KPMG: Alternative Investment Industry Deal Momentum Continues

The auditing giant KPMG says in a recent report on merger and acquisition activity in the alternative asset management world that there was a dip in activity in this space in 2015, that there was a rebound “to more normalized levels” in 2016, and that the momentum off of that rebound continues in 2017, which saw 18 M&A transactions in the first quarter alone.

Private equity managers were the most frequent target of these deals, followed by the managers of hedge funds and funds of hedge funds (those two distinct classifications tied for second).

The report opens with a reference to “bar-belling.” As an investment strategy this refers to the inclusion in a single portfolio of both safe and risky (sometimes of both very safe and very risky) assets and asset classes. Bar-belling as a trend has fueled consolidation in the asset management industry.

From Both Sides Now

Traditional managers not only want into the alternatives world, they want into the illiquid part thereof, hence the interest in the PE side.
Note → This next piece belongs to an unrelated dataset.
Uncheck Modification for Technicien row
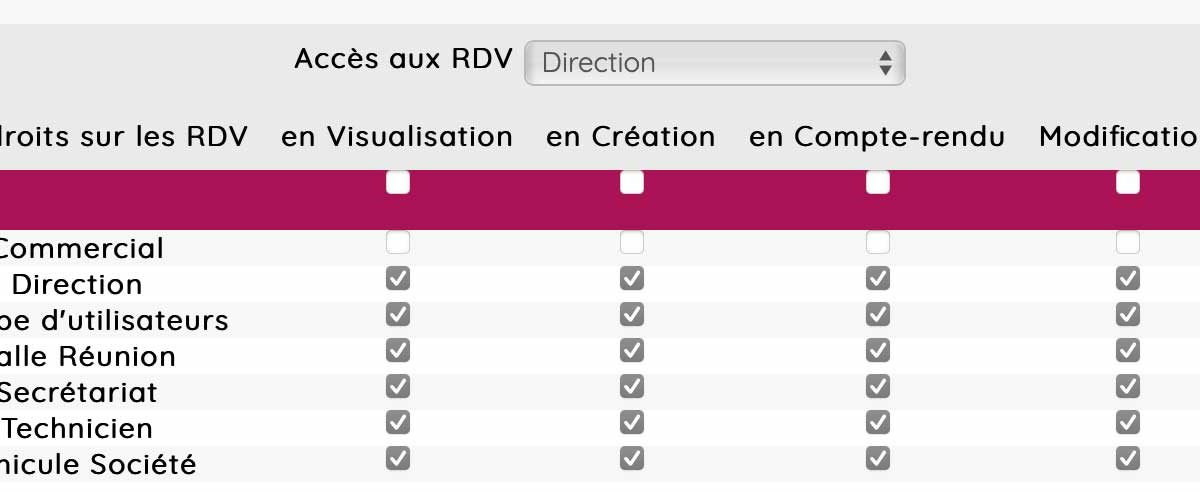This screenshot has width=1200, height=492. coord(1128,423)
They want to expand their own operations into new products and services, acquire talent, improve their own economies of scale, increase their geographical footprint, and of course boost their returns.

So, on the other side, what are the seller’s motivations? KPMG sees them this way: succession planning, the access to new distribution channels, growth of capital, response to competitive and fee pressures, the monetization of franchise value, investment in firm infrastructure, and retention of control.

The reference to succession planning brings to mind a very human side of the business. Individual successful entrepreneurs are often unhappy with the notion of winding down their funds after an investing career. They want their work to amount to a lasting legacy. As the KPMG paper says, “a sales transaction (including minority stake sales) can help enable generational transition and broaden the ownership structure.”